— Study text —
☆ ☆ ☆ ☆ ☆ ☆ ☆
Taxonomy of Threats in Kaernest¶
This taxonomy exists to describe what kind of danger something represents, not how powerful it is. In Kaernest, threats are rarely random. They emerge from pressure, imbalance, exploitation, belief, or neglect. Understanding the type of threat helps determine how it behaves, how it spreads, and how it can be confronted without destabilizing the world further.
This taxonomy is not exhaustive. It is a framework intended to grow alongside the setting.
Primary Threats¶
Primary threats define the long-term shape of the world. They are not meant to be “solved” through ordinary action.
Dragons¶
Dragons are existential forces. They reshape regions, climates, and political behavior simply by existing. Their power is not localized. Their influence extends through fear, manipulation, and long-term planning rather than constant presence.
A dragon is not an encounter. It is a condition.
☆ ☆ ☆ ☆ ☆ ☆ ☆
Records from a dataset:
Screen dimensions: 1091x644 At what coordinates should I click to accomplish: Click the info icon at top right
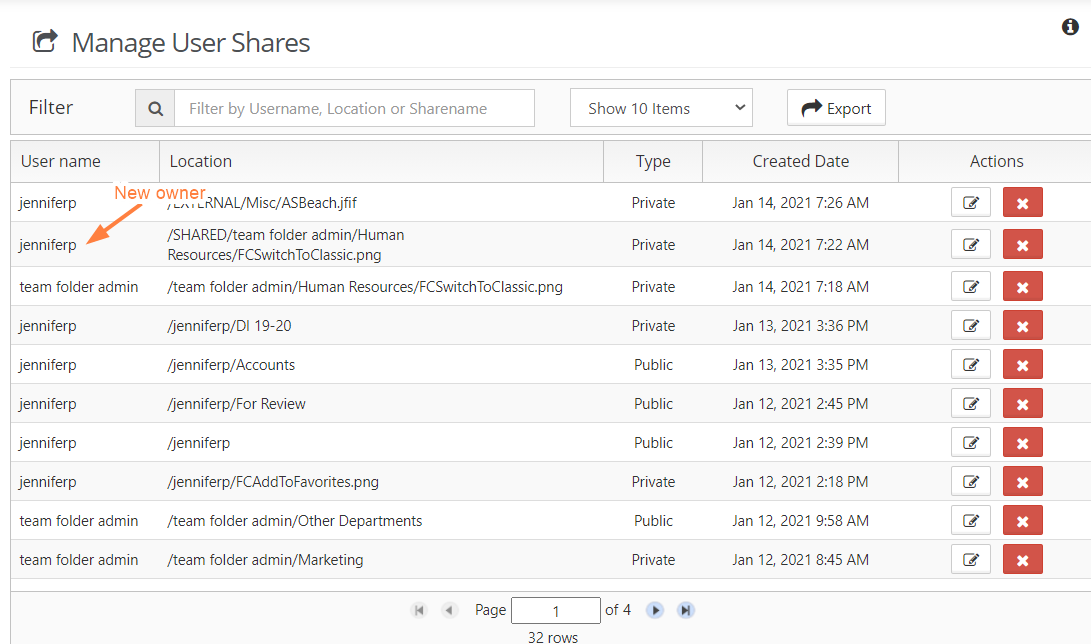(1070, 27)
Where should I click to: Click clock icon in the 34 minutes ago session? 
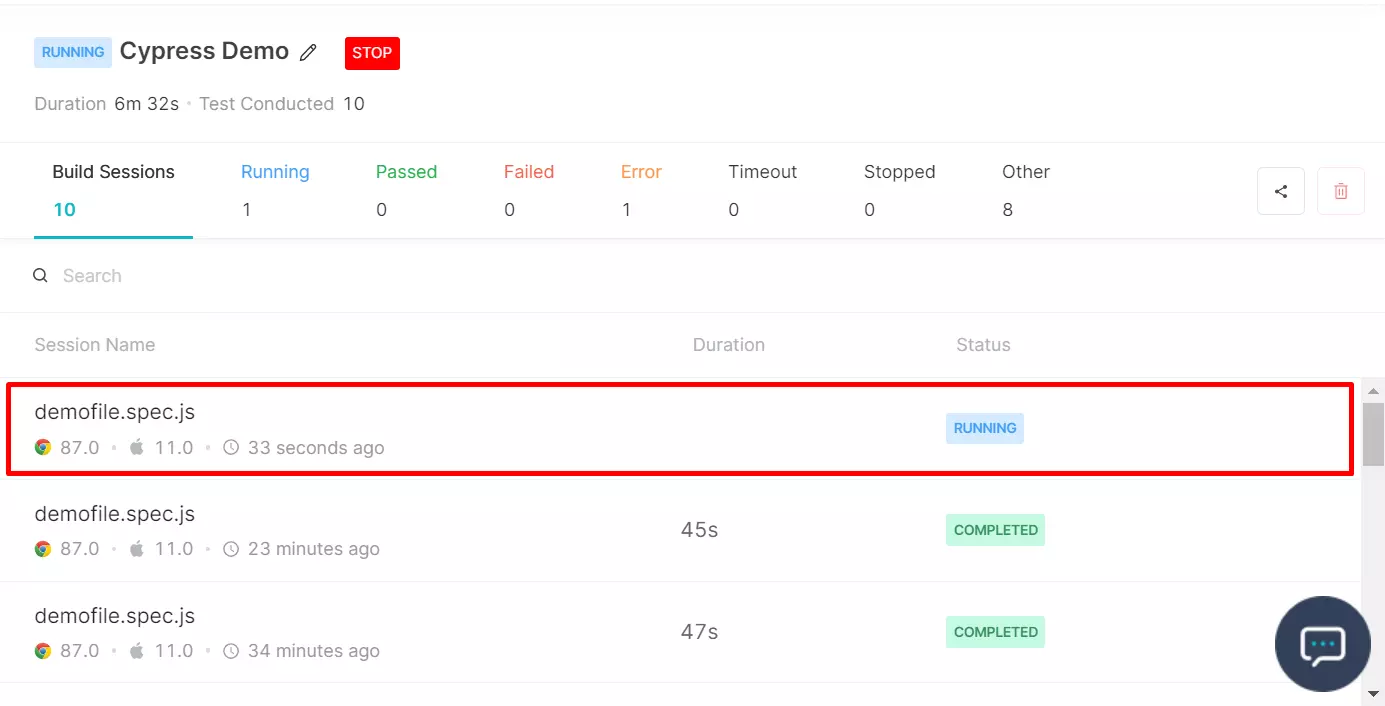[231, 651]
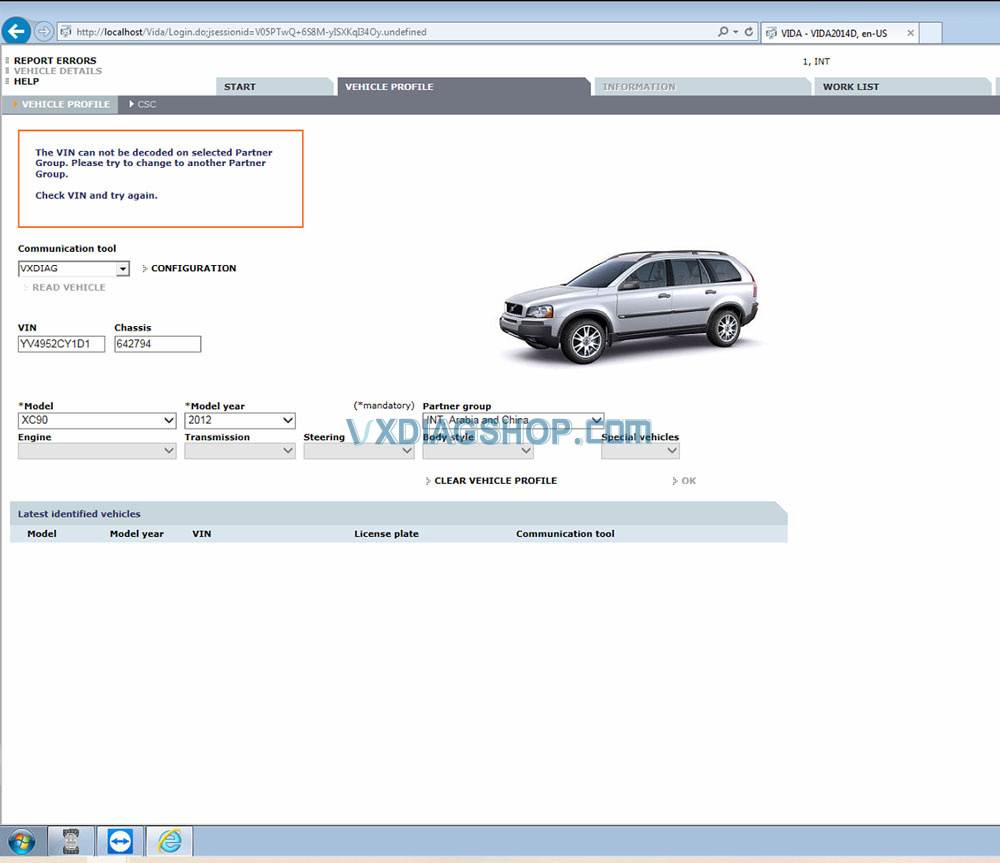Click the CONFIGURATION link

193,268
☆ ☆ ☆ ☆ ☆ ☆ ☆
— What to work on —
Continue the taxonomy of threats in Kaernest from the point where it stops.

— Output for this exercise —
Primary characteristics:
- Immense temporal patience
- Strategic use of proxies
- Long-term environmental impact
- Disinterest in direct governance
Dragons rarely act openly unless containment weakens. When they do, the consequences echo for generations.
Secondary Threats¶
Secondary threats are where most conflict occurs. They are persistent, meaningful, and dangerous, but they are also confrontable.
Cultic Threats¶
These threats arise from belief, bargains, or fear-driven loyalty. Dragon cults fall into this category, but so do other movements formed around false protection, promised salvation, or selective truth.
Cultic threats often:
- Replace absent authority
- Offer certainty in unstable regions
- Serve as information networks
- Collapse when leadership is removed
They are resilient socially, but fragile structurally. Removing a cult rarely ends the ideology behind it.
Proxy and Instrumental Threats¶
Some threats exist because they are useful to a greater power. These include mercenary groups, engineered monsters, or “accidental” disasters guided subtly into place.
They function as deniable force.
Characteristics:
- Disconnected from visible leadership
- Plausible as independent actors
- Strategically positioned
- Often over-specialized
Proxy threats are often well-funded, oddly equipped, or unusually informed for their apparent role.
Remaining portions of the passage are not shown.